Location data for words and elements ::

_ _ _ _ _ _ _

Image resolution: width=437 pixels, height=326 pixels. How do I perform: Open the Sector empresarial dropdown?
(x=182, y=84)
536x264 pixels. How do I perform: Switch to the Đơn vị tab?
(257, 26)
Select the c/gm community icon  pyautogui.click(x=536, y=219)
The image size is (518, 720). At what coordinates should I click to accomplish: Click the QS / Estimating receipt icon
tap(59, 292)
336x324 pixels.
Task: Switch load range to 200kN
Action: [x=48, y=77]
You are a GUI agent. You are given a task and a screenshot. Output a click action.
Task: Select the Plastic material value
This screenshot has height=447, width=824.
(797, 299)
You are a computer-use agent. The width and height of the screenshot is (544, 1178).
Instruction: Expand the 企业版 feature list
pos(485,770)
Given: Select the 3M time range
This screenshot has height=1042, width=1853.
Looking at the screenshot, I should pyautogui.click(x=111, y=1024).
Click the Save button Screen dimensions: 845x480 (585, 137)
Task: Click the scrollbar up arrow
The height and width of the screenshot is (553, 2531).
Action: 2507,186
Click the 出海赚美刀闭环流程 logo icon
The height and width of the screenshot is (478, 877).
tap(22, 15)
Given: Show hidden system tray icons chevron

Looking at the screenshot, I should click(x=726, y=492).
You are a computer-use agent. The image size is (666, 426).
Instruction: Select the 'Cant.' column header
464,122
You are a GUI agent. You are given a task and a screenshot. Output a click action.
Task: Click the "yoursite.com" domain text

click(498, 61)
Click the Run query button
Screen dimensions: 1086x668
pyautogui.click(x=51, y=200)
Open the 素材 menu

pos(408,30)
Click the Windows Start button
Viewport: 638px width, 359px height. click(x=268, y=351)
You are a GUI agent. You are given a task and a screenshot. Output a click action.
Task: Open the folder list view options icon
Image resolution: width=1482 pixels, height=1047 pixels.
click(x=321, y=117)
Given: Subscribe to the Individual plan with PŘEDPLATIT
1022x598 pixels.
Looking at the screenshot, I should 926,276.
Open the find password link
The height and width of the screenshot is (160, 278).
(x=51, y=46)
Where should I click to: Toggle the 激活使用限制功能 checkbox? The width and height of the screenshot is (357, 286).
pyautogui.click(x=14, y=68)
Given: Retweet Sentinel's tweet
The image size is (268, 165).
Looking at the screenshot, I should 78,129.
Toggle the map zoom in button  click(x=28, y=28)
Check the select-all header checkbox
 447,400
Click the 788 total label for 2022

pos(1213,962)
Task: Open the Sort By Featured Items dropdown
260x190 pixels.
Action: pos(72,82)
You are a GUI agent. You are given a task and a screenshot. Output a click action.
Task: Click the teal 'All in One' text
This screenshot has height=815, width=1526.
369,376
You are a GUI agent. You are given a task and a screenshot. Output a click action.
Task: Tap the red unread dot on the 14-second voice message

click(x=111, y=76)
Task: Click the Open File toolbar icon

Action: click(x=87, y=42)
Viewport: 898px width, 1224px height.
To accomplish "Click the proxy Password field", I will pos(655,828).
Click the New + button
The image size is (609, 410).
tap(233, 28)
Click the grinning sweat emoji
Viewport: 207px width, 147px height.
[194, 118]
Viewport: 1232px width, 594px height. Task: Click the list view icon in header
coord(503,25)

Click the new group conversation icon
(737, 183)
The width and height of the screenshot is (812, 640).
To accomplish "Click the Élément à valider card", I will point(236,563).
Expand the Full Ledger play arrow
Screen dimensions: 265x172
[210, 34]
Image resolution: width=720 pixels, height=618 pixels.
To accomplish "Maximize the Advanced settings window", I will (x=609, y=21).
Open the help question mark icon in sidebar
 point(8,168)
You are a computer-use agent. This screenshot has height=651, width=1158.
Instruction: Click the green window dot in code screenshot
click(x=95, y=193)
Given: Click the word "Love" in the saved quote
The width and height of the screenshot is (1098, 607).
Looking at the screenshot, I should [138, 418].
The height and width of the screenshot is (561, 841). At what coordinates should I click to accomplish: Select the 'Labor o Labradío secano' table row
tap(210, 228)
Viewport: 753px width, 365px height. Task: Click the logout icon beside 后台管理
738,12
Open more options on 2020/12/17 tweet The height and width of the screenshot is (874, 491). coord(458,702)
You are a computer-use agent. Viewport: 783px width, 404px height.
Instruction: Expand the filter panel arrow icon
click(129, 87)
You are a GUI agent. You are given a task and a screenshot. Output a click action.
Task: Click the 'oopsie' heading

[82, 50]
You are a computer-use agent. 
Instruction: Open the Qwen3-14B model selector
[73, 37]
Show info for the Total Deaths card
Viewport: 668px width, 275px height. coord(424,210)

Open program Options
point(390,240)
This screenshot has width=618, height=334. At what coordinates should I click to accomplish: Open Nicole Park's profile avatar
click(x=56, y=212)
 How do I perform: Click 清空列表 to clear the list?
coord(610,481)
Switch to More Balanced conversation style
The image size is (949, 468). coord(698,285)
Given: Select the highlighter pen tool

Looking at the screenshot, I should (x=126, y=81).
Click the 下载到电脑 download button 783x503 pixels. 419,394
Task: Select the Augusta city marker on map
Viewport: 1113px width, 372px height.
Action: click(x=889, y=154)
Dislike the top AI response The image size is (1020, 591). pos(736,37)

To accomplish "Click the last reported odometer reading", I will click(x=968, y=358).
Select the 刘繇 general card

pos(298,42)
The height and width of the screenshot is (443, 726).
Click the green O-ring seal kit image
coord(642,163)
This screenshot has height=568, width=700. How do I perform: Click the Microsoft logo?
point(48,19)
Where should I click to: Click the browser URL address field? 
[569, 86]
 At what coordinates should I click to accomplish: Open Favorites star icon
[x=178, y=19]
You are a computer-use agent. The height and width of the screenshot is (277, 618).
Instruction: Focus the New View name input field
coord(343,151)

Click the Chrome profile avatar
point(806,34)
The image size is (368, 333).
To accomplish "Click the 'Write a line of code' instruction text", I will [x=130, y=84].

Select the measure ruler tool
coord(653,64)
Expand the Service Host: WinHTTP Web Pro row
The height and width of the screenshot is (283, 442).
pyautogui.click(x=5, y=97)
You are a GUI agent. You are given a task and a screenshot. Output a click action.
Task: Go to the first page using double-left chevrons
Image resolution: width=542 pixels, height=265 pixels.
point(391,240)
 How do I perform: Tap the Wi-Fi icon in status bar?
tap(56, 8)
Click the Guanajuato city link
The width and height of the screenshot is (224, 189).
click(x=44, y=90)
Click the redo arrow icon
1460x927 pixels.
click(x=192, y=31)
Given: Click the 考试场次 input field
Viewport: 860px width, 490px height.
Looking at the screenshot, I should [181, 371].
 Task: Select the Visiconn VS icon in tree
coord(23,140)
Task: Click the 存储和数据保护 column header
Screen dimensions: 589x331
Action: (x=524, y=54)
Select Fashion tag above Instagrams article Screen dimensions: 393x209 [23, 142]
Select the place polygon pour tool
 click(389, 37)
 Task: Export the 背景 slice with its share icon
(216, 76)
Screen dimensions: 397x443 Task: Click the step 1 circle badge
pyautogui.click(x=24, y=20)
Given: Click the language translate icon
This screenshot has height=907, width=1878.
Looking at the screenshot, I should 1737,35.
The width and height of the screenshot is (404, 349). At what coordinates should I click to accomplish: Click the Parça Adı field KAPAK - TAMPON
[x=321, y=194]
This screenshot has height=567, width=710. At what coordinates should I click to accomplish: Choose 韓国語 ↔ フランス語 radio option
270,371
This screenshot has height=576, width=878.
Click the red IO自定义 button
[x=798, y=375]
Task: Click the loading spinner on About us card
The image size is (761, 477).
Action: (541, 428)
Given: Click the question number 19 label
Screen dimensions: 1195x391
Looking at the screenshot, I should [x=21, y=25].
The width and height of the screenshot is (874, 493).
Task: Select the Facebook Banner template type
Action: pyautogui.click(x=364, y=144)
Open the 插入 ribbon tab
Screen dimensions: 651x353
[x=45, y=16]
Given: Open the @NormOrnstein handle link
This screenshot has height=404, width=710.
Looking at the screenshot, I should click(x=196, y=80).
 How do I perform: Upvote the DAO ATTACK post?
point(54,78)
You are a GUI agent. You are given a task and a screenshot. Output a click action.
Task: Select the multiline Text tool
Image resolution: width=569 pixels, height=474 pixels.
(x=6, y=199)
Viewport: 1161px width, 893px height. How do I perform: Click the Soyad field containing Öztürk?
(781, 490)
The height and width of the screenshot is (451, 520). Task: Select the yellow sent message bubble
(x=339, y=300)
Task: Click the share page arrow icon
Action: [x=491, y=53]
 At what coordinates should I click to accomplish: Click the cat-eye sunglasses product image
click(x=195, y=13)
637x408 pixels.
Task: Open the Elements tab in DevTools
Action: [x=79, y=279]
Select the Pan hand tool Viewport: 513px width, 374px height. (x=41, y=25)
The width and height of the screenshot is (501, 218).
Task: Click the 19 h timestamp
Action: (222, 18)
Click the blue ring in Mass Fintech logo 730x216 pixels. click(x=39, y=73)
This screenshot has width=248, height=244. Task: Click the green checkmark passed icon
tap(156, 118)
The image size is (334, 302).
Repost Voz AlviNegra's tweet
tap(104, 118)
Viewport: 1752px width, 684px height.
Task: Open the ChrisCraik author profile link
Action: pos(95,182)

_ _ _ _ _ _ _

EXERCISE OBJECTIVE :: Please write out the records again from their start through the line containing "Select the c/gm", substituting "menu" for "dropdown" and keeping everything else unchanged.

RESULT FOR THIS EXERCISE ::
Image resolution: width=437 pixels, height=326 pixels. How do I perform: Open the Sector empresarial menu?
(x=182, y=84)
536x264 pixels. How do I perform: Switch to the Đơn vị tab?
(257, 26)
Select the c/gm community icon  pyautogui.click(x=536, y=219)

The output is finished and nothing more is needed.